◆ Quoted passage
(02-20-2017 08:16 PM)John Fazio Wrote: Jerry:
You may be on to something here, but bear in mind that Gautier's was on March 15 and this introduction was therefore only one month later. It is a little hard to imagine that Atzerodt could not distinguish a face he met only one month previously, but it is certainly possible. It is as good an explanation as any other offered, but we still have the problem of "Woods" at the Navy Yard. Smoot said that co-conspirators were prepared to receive only three assassins in Virginia. That would appear to be Booth, Herold and Atzerodt, the latter being needed for navigation. This squares with the questions put to Cobb by Herold when he crossed the bridge and with the conversation between Atzerodt and Booth at the 8:00 pm Herndon House meeting, wherein Atzerodt agreed to be their guide that night. Atzerodt's decision not to follow the other two, but to head for his cousin's farm near Baltimore instead, was most likely motivated by his failure to kill Johnson and his fear of being berated as a consequence. In any case, Powell does not appear to have been contemplated to be with Booth and Herold, which squares with the evidence we have as to his destination that night. Why, then, would he be at the Navy Yard, far from where his horse was later found. If he was not at the Navy Yard, then who is "Woods".

◆ Information shown
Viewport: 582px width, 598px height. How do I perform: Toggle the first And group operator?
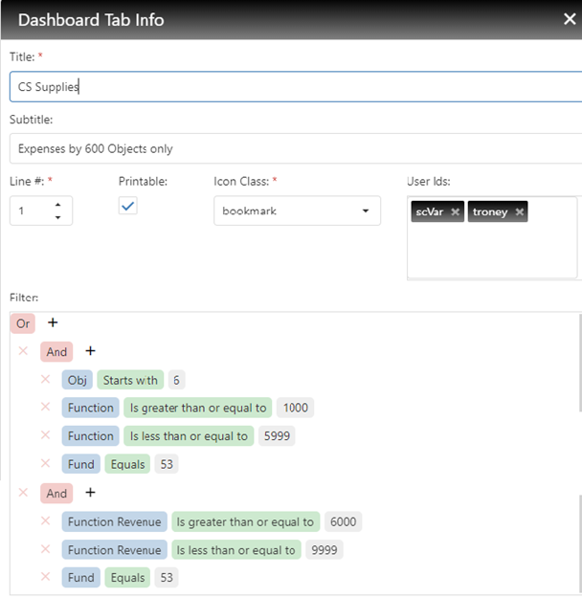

◆ What is asked
**1.** Answer these questions on the forum post:
(a) On what date was Gautier's?
(b) According to Smoot, how many assassins were co-conspirators prepared to receive in Virginia?
(c) Where did Atzerodt head instead of following the other two?
**2.** Please write the next few sentences of the forum post, picking up after its final question.
The lines are not needed for anything here.

◆ Answer set
**1.**
(a) March 15
(b) Three
(c) His cousin's farm near Baltimore

**2.**
John
At Gautier's it's probable that Atzerdot hung around Surratt (the one who hired him) and Booth hung with "Mosby" while Herold went out to get Arnold and O'Laughlin. After a few Brandy's, George probably could not remember the new people.
As far as the night of the assassination George was probably having drunken hallucinations. I trust the testimony of a sober Washington Briscoe who put the drunken Atzerdot back on the horse car away from the Navy Yard bridge at about 11:30 and back to the city. I think by midnight George was too drunk to ride a horse .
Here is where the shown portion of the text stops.